Ex Bulgarian President Probed for Illegal Hunting in Krichim
One of the first tasks of Bulgaria's Deputy Prime Minister and Finance Minister, Simeon Djankov, after taking over the management of the former royal palace Krichim, is to check if ex President, Georgi Parvanov, hunted illegally there during his visits.
The information emerged from the short-hand notes of the meeting of the Council of Ministers last week, when the management of the palace was transferred from the National Security Services to the Finance Ministry.
"We collected information on who and how many times visited the estate. In the last five years, the only senior official who traveled there was former President Parvanov. I have ordered a probe to find out if he just took pictures with the fallow-deer. Hunting has been banned in Krichim for the last 30 years. This is the law, so it would be interesting to find out the reason for these visits," Djankov has said.
The ex-President is known to be an avid hunter and his expensive hobby broke the news on numerous occasions during his two terms in office.
The report that Parvanov participated in a fox hunt on March 1 2008, one day after the fire in the Sofia-Kardam train, which left nine persons dead, stirred a scandal and demands for his resignation coming from the right wing.
The sender demanded answers how Parvanov finances his expensive hobby; are there any invoices from hunting estates where he had killed animals; how much his trophies cost and under whose name are they registered; what exact type of weapons are registered under the President's name and who had purchased them.

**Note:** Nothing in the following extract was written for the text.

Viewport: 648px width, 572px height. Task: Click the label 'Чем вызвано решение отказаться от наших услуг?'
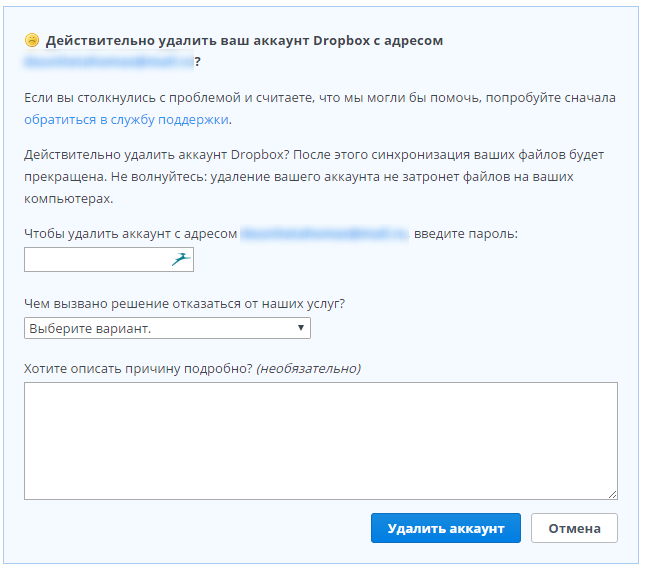tap(192, 303)
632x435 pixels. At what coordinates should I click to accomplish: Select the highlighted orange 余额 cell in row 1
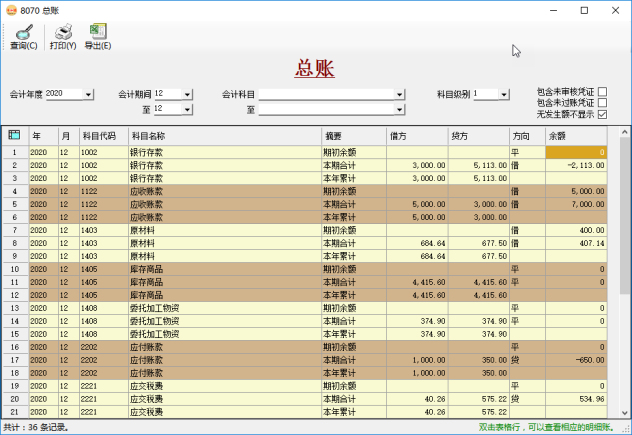(x=576, y=152)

At the Council of Ministers meeting, Djankov also told his colleagues some interesting facts from the history of the Krichim palace such as senior officials traditionally working there at the beginning of the 20th century on annual State budgets or how Prime Minister, Alexander Stamboliyski was killed on his way to hide in the palace after learning of the coup planned against him.
In 1943, also in Krichim, Tsar Boris III ripped the order for the deportation of Bulgarian Jews to Nazi concentration camps.
At the beginning of June, the Bulgarian Supreme Court of Cassations (VKS) confirmed the rulings of two previous courts rejecting the claim of Bulgaria's former Tsar and Prime Minister Simeon Saxe-Coburg and his sister Maria-Louisa in the dispute over ownership of Krichim.